Any gun can be sold without background checks or transfer documents, Don. A serial number is nothing more or less than an etching in metal. It does not confer special powers or add GPS tracking capability.

As a matter of statistics, more than 99-percent of the firearms illegally trafficked have serial numbers. Homemade firearms have always been part of the American experience, and yet, their use in crime is so rare that there isn’t even a statistical metric to track it.

Rifles of all kinds account for less than 300 murders a year in a nation of 320 million, and that number is steadily declining year over year. We’re aware of precisely one documented incident in American history where a home-made AR-15 without a serial number was used in criminal homicides.

As for “ghost gun,” is nothing more or less than a fear-mongering term thought up by one of the most laughably uneducated and hysteria-prone members in California state government, Kevin de Leon. It has since been used as a term of mockery after his infamous trainwreck of a press conference.

Now, let’s deal with prosecutor Wagner’s fantasy world.

“Firearms trafficking such as that alleged in this indictment is one of the primary sources of crime guns found on the streets, and the manufacture of untraceable, unserialized firearms hampers criminal investigations, putting the public at greater risk,” U.S. Attorney Benjamin Wagner said at a news conference. “High-capacity assault rifles, with silencers but without serial numbers, are some of the most lethal weapons that criminals can get their hands on.”

We’ve already addressed how rare unserialized firearms are in crime, so let’s deal with the later half of Wagner’s claim.

An assault rifle is a selective-fire weapon, capable of automatic or burst fire. There is no indication at all that the weapons seized in this raid were anything other than conventional AR-15s with short barrels, or SBRs (short-barreled rifles). They fire one shot per trigger pull, no different than any other firearm.

No, SBR versions of AR-15s equipped with silencers are not “some of the most lethal weapons that criminals can get their hands on” as Wagner suggests.

AR-15s typically fire the 5.56 NATO or .223 Remington cartridge.
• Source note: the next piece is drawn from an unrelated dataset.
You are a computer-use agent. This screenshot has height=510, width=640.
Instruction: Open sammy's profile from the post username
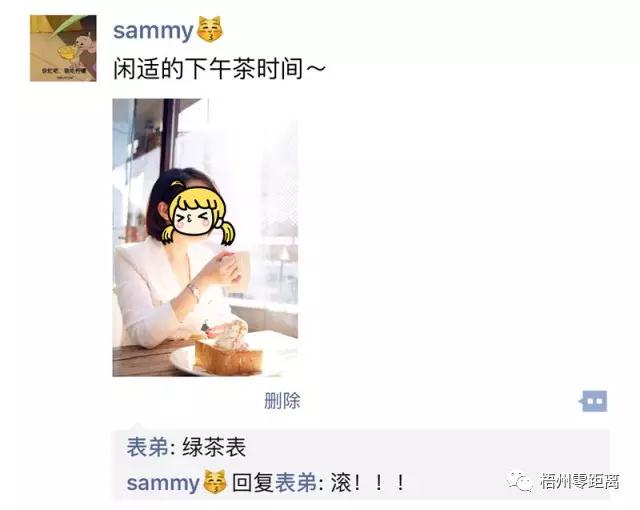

This is an intermediate-power rifle cartridge, meaning it is more powerful than most common pistol bullets, but much less powerful than most rifle bullets.

The .223 Remington is used in varmint hunting (small animals such as prairie dogs) that is explicitly outlawed for hunting deer in many states because it is low-powered, having roughly half the muzzle energy (approximately 1,282 ft-lbs) of common hunting cartridges like the .30-06 (minimum of 2,800 ft-lbs) out of a common test barrel lengths (20″-24″).

The SBR’s confiscated by the ATF have much shorter barrel lengths, however, and would likely only generate roughly 1/3 the energy of a common centerfire long-action hunting rifle cartridge.

The charges include dealing in firearms without a license, unlawfully manufacturing firearms, possession of silencers, short-barreled rifles and firearms lacking serial numbers, and conspiracy. Three of the eight face separate drug charges, which Wagner said shows a connection between gun and narcotics trafficking.

We’re glad that men selling firearms to criminals have been captured, and we hope that, for once, the Department of Justice actually prosecutes these apparent criminals to the fullest extent of the law instead of letting them plea to much lesser charges or dropping the charges entirely, which is far too common and why we have so many repeat violent felons on the street.